Denial of coverage for cancer
There is enough bad faith in health insurance that it could be its own, very extensive, category. I’ll point out just one health insurance case that was so egregious that a jury tried to make an example out of the company.
A 54-year-old Oklahoma woman, suffering from a tumor in her head, was denied coverage for proton beam therapy, which was recommended by her doctors. The reasons she was given appeared apparent to her family, but they didn’t know what to do. Time was of the essence – the cancer would only grow and get worse. They mortgaged their house to come up with more than $90,000 for the treatment cost. The woman later died, but the battle continued with Aetna.
During a legal case, it was discovered that doctors at Aetna who were charged with reviewing cases were vastly overworked, some having to examine as many as 80 in a day. With such heavy caseloads, doctors often quickly denied treatment on a superficial basis without examining the situation more closely.
To a jury, the actions by the insurer, namely over-burdening the doctors, appeared purposeful as a means of evading coverage obligations. Jurors in Oklahoma found that Aetna breached its contract and acted in bad faith. They awarded a stunning $25.5 million in compensatory and punitive damages.
“We just thought it was a broken system,” one juror told an Oklahoma newspaper. “We wanted to send a message to Aetna to fix the system.”
Left high and dry after a hurricane
For years, the Doomsday prognosticators in meteorology had wondered what might happen if a monster hurricane spawned by hotter summers wandered north, remained strong and made a direct hit on Manhattan. The Eastern Seaboard had been struck before by hurricanes, but a major one hadn’t made landfall there for decades. In the meantime, the population and development swelled. It seemed to be a nightmare waiting to happen.
The predictions came true in 2012 with Hurricane Sandy. The sprawling storm wrought as much as $70 billion in damage, destroying thousands of homes, bringing a storm surge of 15 feet into lower Manhattan, flooding subway tunnels, closing the stock exchange, wiping away development on the Long Island coast and the Jersey Shore.
As bad as it was, things only got worse for many property owners. Hundreds received denials or very paltry payments for the damage. Many spent years battling insurers in court, while meanwhile struggling to find a place to live and put back together with their lives. One couple discovered an agent had failed to secure them flood insurance.
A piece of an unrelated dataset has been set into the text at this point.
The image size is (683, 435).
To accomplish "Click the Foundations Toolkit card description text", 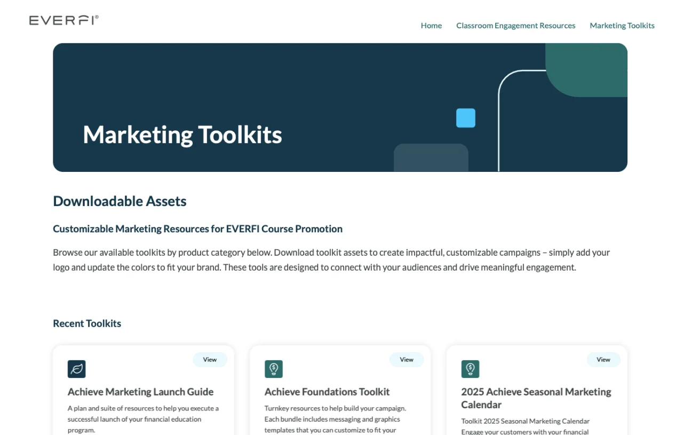I will [335, 419].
They were left with almost nothing after their house was destroyed by storm surge. Other homeowners discovered that insurance adjusters were systematically misreporting damage. Eventually, some received settlements, but many cases are still ongoing.
Buying the judiciary
Sometimes when fighting an insurer, things can get so frustrating and challenging. It can start to feel like the company must have rigged the system in its favor. Shockingly, one of the country’s largest insurance companies tried to do just that, in an unbelievably brazen fashion.
State Farm, the nation’s largest auto insurer, was in the throes of litigation alleging that it had breached contracts to customers by providing cheap, knock-off car parts rather than the real thing for repairs. Customers were alleging in the vast case that the insurer had engaged in that practice for at least a decade, from the late 1980s through the late 1990s. In a trial court in Illinois, State Farm was ordered to pay about $1 billion in damages.
While fighting to overturn that ruling, the insurer allegedly sought to put a friendly justice on the state’s supreme court. The company was accused of funneling money through intermediaries to a state judge’s election campaign. The judge, a Republican, was seen as business-friendly and likely to rule for the insurer.
State Farm later faced a civil racketeering case over the effort to rig the judiciary. The company agreed to pay $250 million to settle the case, without admitting or denying the claims of wrongdoing.